* [EXERCISE 1] Quote the records word for word, from the line containing "This screenshot has width=768, height=846." down to the end of the records, both ends included. Leave the pictures out.

In time-triggered NoC (TTNoC), starting tasks or injecting messages follows an offline precomputed schedule that ensures each message or task accesses resources at a specific time to avoid resource conflicts [10]. In addition, the TTNoC is equipped with power-saving techniques to optimize the NoC energy consumption. The power-saving techniques enable frequency scaling of the NoC routers according to a schedule. The TTNoC architecture supports different topologies such as meshes and connects heterogeneous resources such as hard and soft processors, memory subsystems, etc. Figure 1 provides an overview of the TTNoC architecture. The architecture consists of multiple cores interconnected by an NoC. The NoC consists of routers, and each router is connected to other routers and the tiles through communication links. The NI enables a resource to access the NoC. The TTNoC has a frequency controller that controls the operating frequency of the routers according to the configuration in the NI. This configuration is based on information from the TTNoC schedule.

# A. LISNoC Overview

LISNoC served as the basis for implementing the TTNoC with power saving-techniques. It is an open-source NoC implemented in Verilog, mainly used for academic purposes [15]. The main features of LISNoC include virtual channel



Fig. 1. Architecture of TTNoC with power saving techniques

support, flexible configuration, wormhole routing, and round-robin arbitration for link multiplexing [15]. LISNoC uses a packet format for data transmission, where each packet is divided into flits with a header containing all information about the destination processing element. The LISNoC presented in [15] has been extended to include source-based routing and a TTNI that supports time-triggered communication to enable deterministic communication [8]. In addition, the LISNoC router has been extended to support frequency scaling so that the frequency of the routers can be adjusted during run-time.

#### B. Power model

In digital circuits, the power can be modeled in two phases: active and standby. In the active phase, an input data is pass through the module and produces an output. In the standby phase, the module is idle. Dynamic power consists of switching and short-circuit power, while static power consists of leakage current, which is the current that flows through the transistor when there is no activity. The total power consumption in a CMOS-based transistor circuit has been described in [13], [7]. It can be expressed by the following equation:

$$P_{total} = P_{Dun} + P_{Stat} \tag{1}$$

Where  $P_{Dyn}$  is the dynamic power, and  $P_{Stat}$  is static power. The dynamic power is described in equation (2):

$$P_{Dyn} = P_{SW} + P_{SC} \tag{2}$$

 $P_{SW}$  is the switching power, and  $P_{SC}$  is the short circuit power. The switching power and the short circuit power are further described in equation (3) and (4).

* [EXERCISE 2] According to the passage on time-triggered NoC, in what hardware description language is LISNoC implemented?

* [DATA FOR THIS EXERCISE]
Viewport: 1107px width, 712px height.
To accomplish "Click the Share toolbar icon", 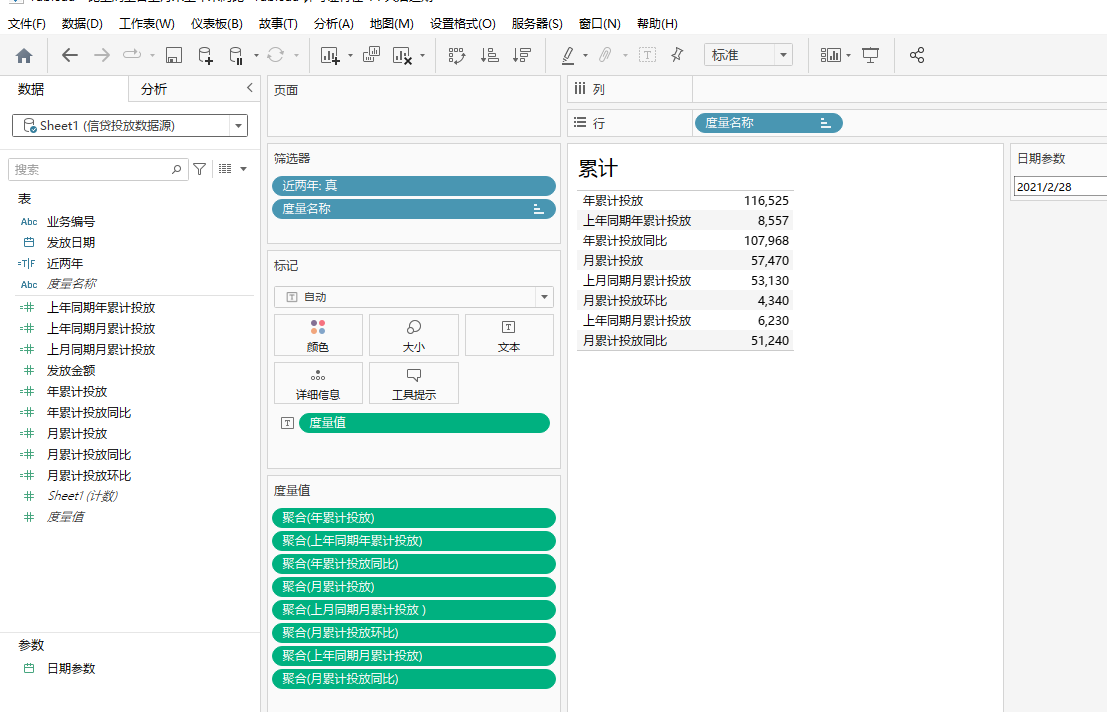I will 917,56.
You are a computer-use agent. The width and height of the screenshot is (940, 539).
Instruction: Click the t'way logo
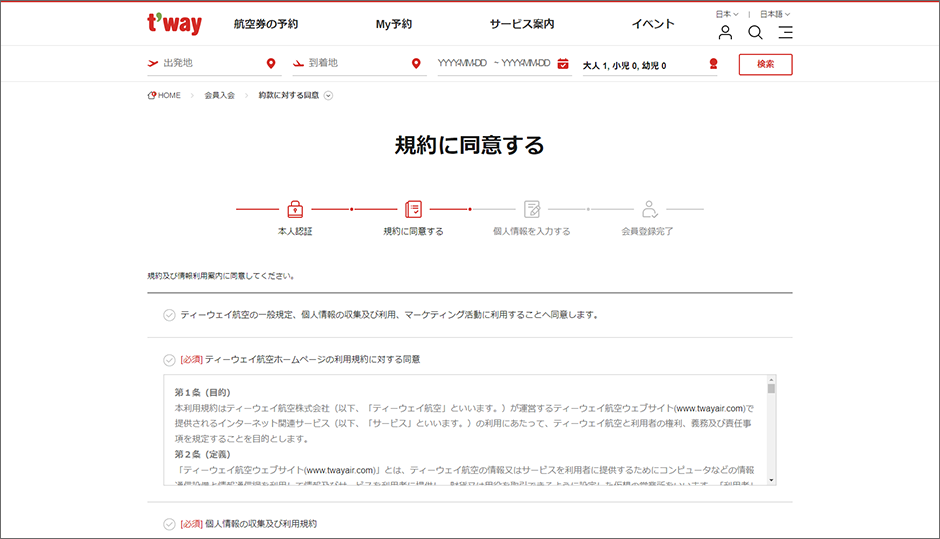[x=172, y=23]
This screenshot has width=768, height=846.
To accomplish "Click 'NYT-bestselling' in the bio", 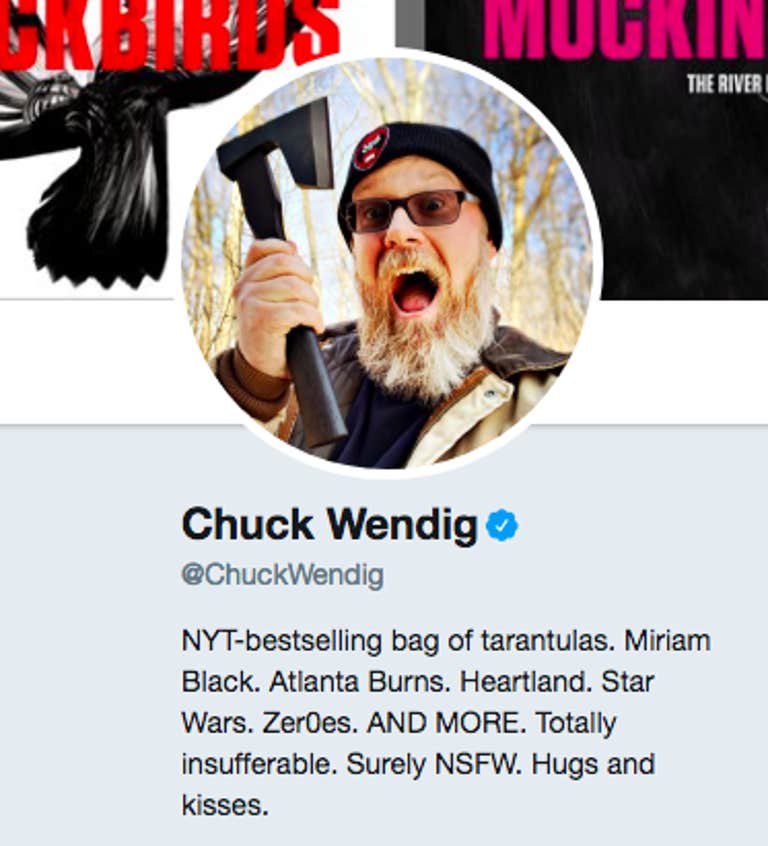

* [COMPLETE ANSWER 1]
This screenshot has width=768, height=846.
To accomplish "Click 'NYT-bestselling' in the bio", 

* [COMPLETE ANSWER 2] Verilog